== Input data ==
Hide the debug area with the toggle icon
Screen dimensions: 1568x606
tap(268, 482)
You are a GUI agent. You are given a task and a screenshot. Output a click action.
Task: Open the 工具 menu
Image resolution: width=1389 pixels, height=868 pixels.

== Description of the task ==
Would you quote, exactly and only, the lines from the one containing "Screen dimensions: 1568x606" to the end of the entries?

== Expected output ==
Screen dimensions: 1568x606
tap(268, 482)
You are a GUI agent. You are given a task and a screenshot. Output a click action.
Task: Open the 工具 menu
Image resolution: width=1389 pixels, height=868 pixels.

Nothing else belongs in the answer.